§ Work required
Output the data below only from the line containing "Task: Place cursor on the Arial font value" up to and including the line containing "You are a computer-use", exact and with the pictures left out.

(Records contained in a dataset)
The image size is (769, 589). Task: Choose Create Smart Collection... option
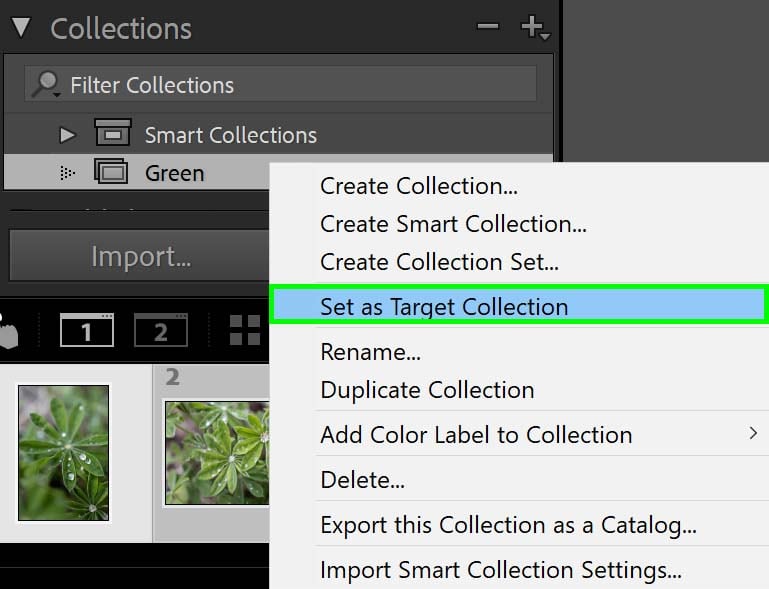point(453,224)
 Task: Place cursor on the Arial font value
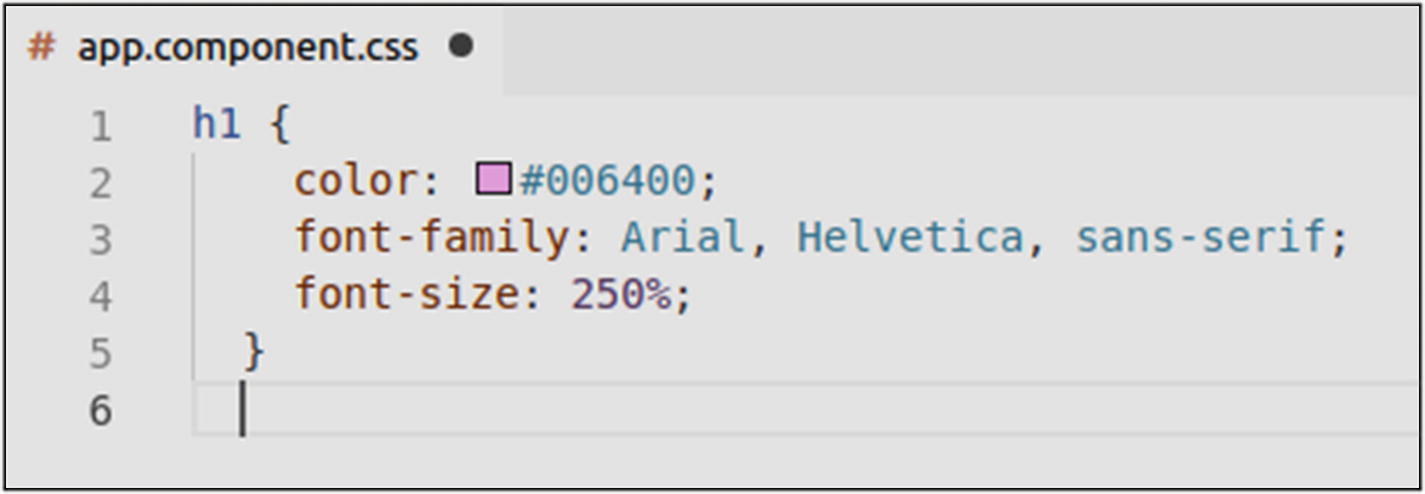point(682,238)
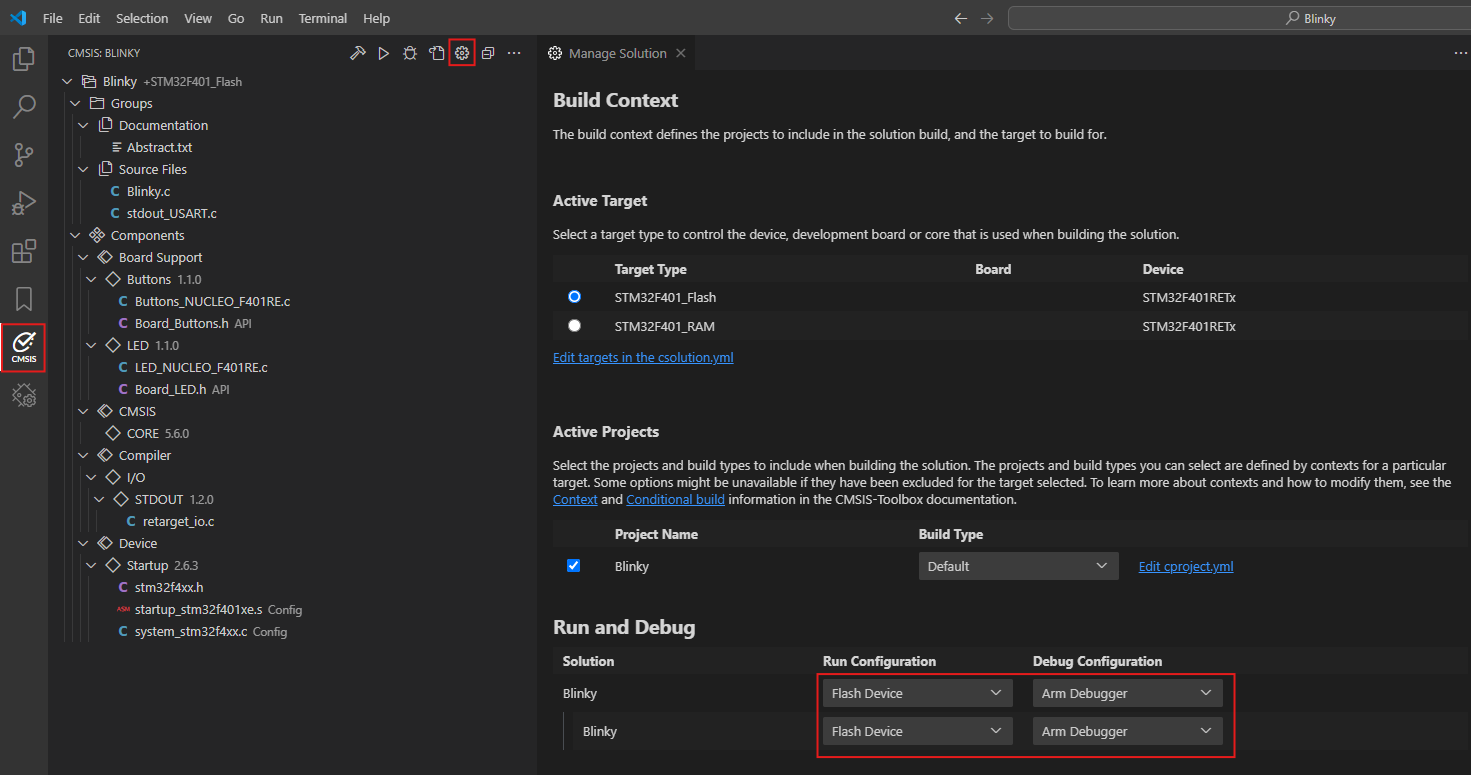Collapse the Board Support tree node
The height and width of the screenshot is (775, 1471).
click(x=84, y=257)
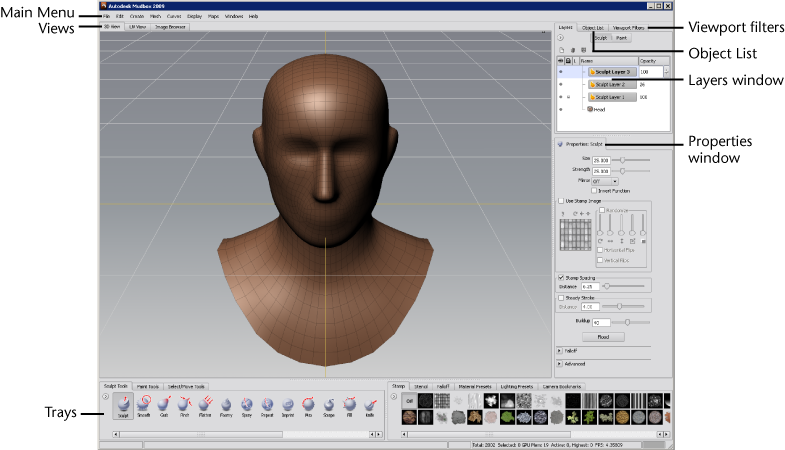785x450 pixels.
Task: Select the Sculpt tool icon
Action: 121,402
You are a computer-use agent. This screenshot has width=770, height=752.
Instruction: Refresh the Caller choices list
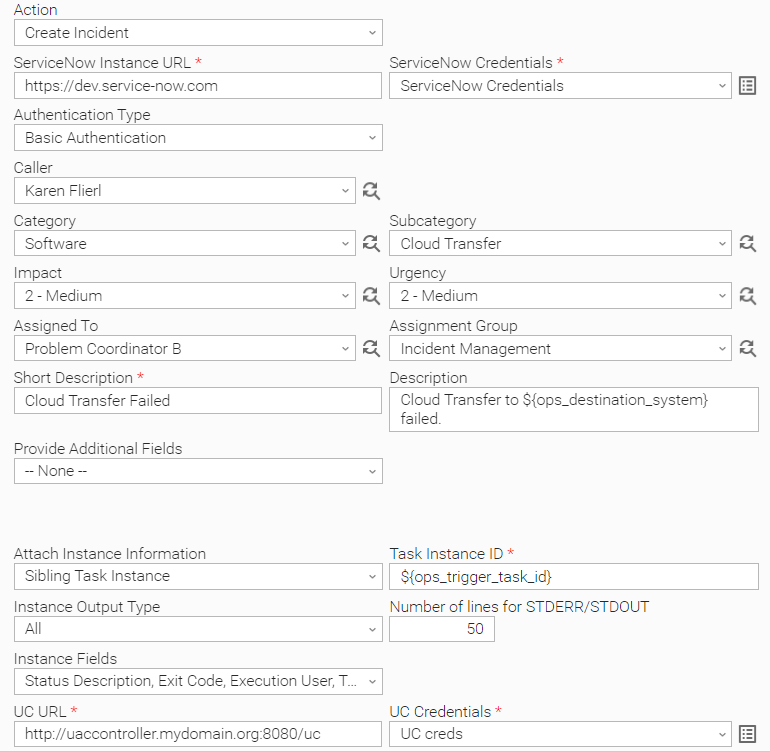pyautogui.click(x=371, y=191)
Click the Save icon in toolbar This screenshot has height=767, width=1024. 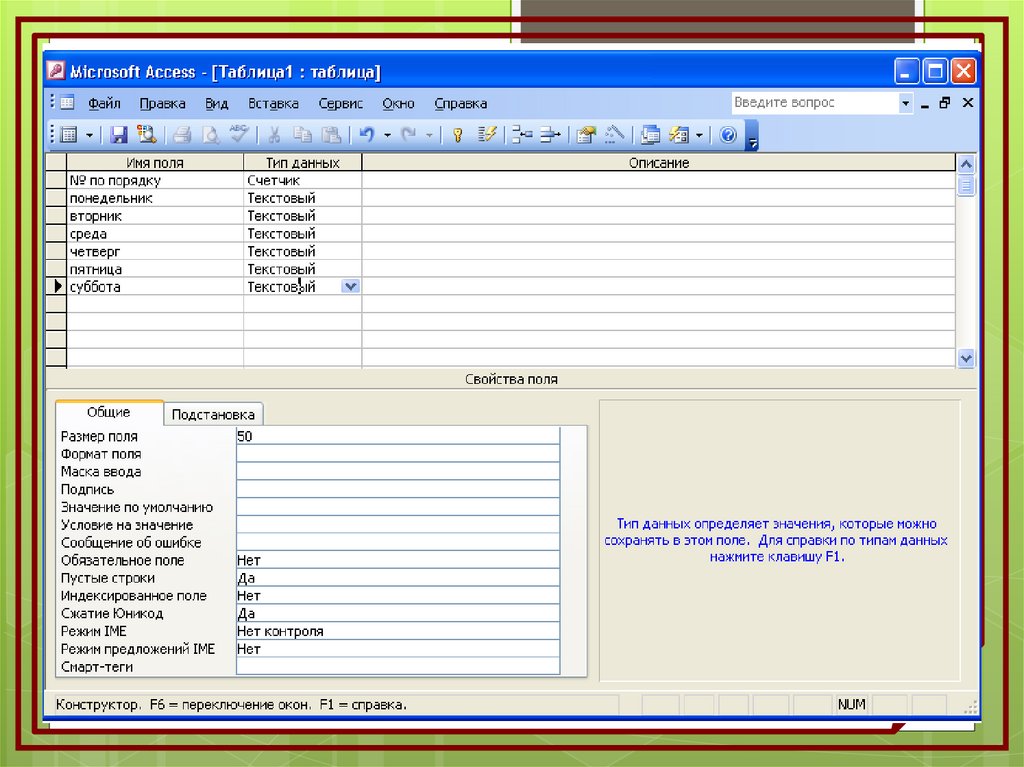[118, 134]
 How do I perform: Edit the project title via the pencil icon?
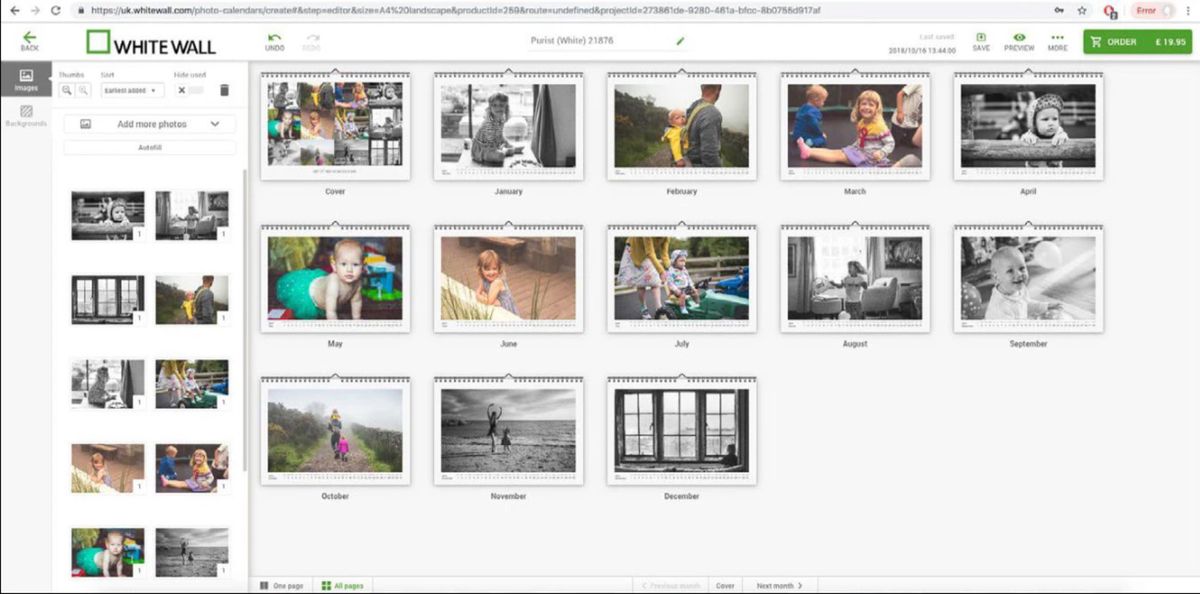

§ Result for this exercise
 Task: Place cursor on the Arial font value
point(682,238)
Collapse the Board Support tree node
The height and width of the screenshot is (775, 1471).
click(x=84, y=257)
785x450 pixels.
Task: Select the Sculpt tool icon
Action: 121,402
You are a computer-use agent. This screenshot has width=770, height=752.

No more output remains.